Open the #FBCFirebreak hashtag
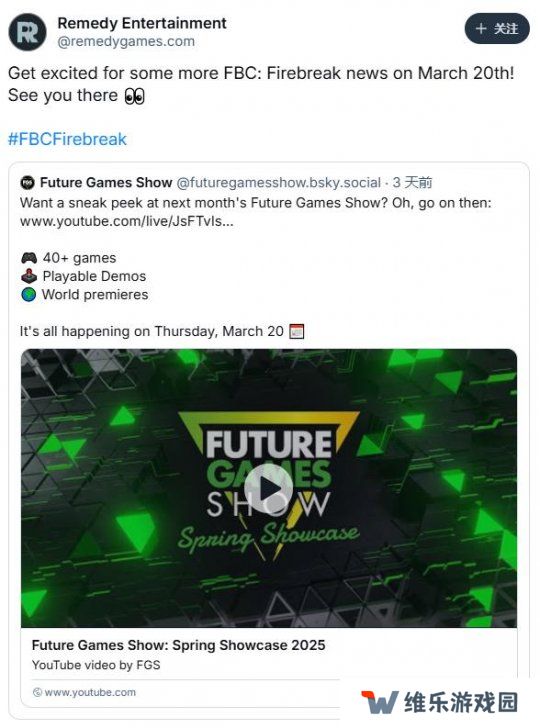The height and width of the screenshot is (728, 540). [67, 139]
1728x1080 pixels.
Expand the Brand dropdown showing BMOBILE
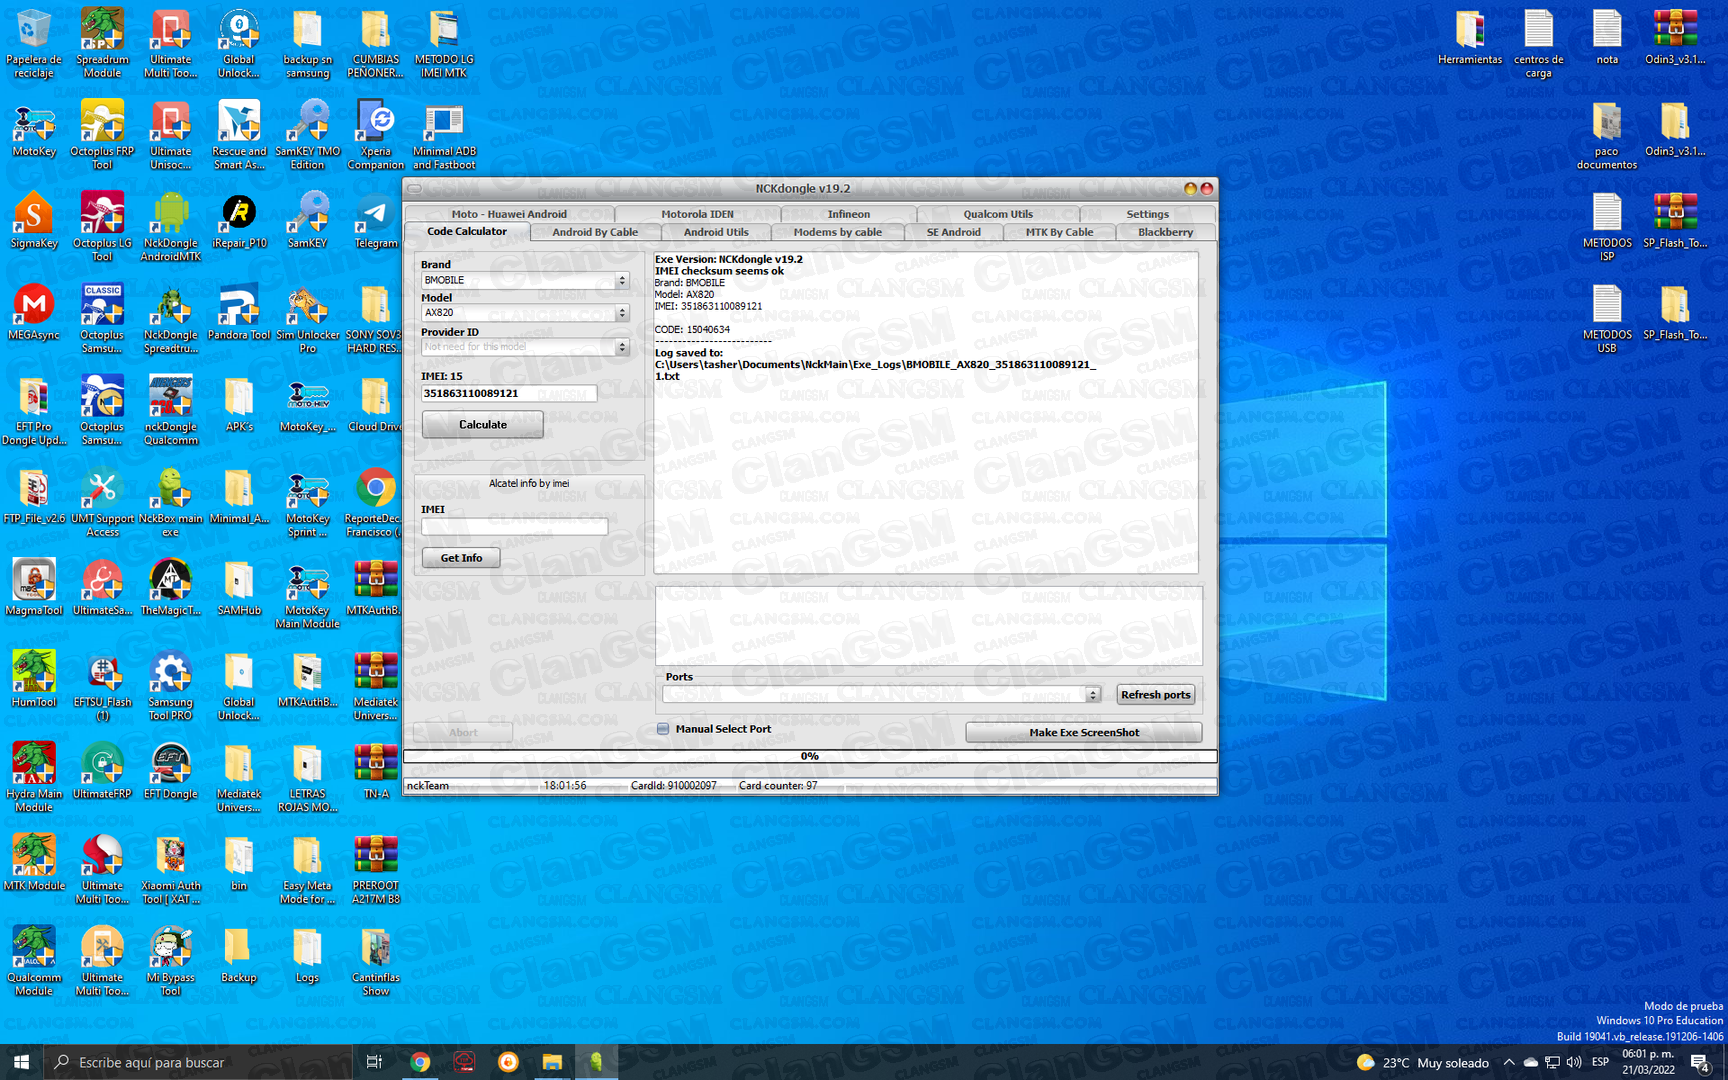click(621, 281)
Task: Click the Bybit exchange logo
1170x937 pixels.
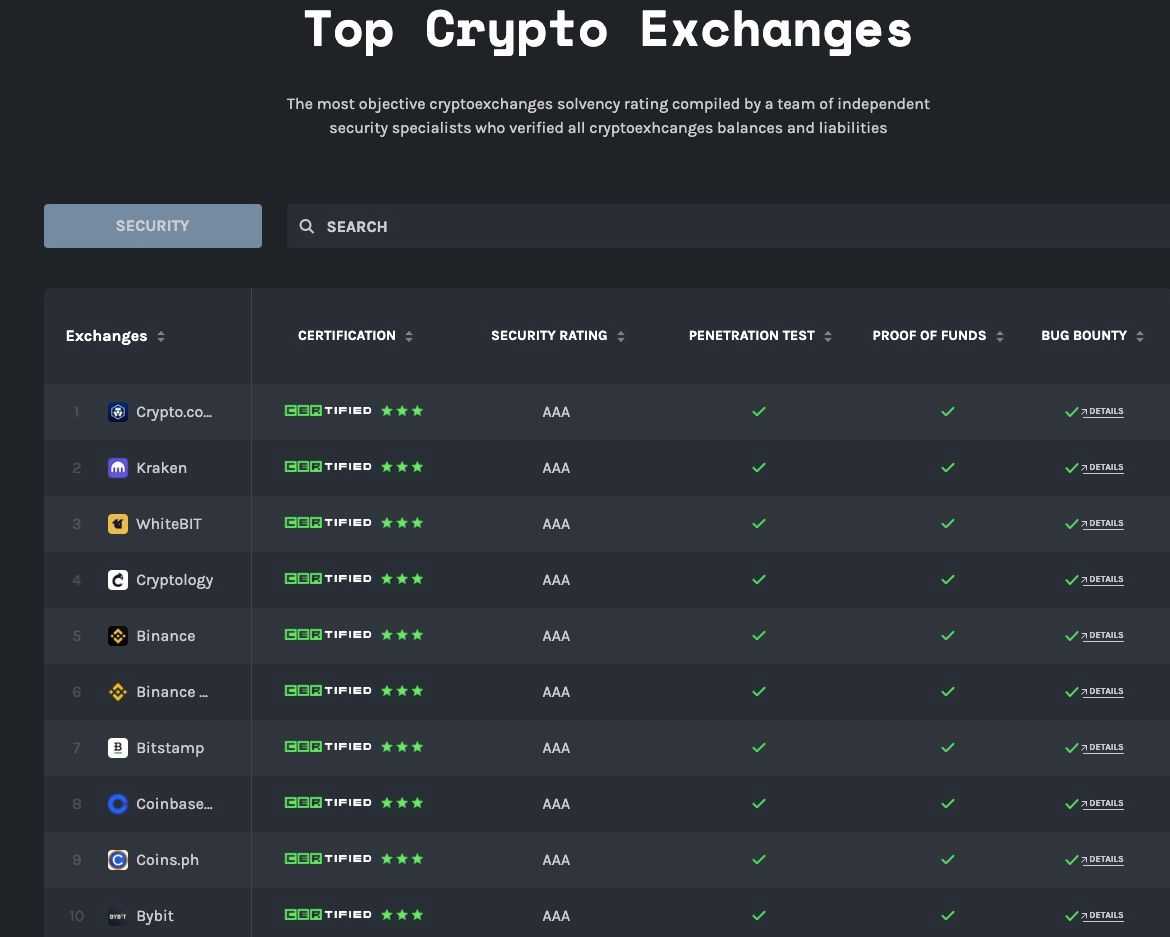Action: [117, 915]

:::

- [Exercise goal]: From the line containing "1728x1080 pixels." down to the last line of the data, print every line exactly and nothing else. Pictures stay out of the copy.

- [Answer box]:
1728x1080 pixels.
Expand the Brand dropdown showing BMOBILE
click(621, 281)
Task: Click the Bybit exchange logo
1170x937 pixels.
Action: [117, 915]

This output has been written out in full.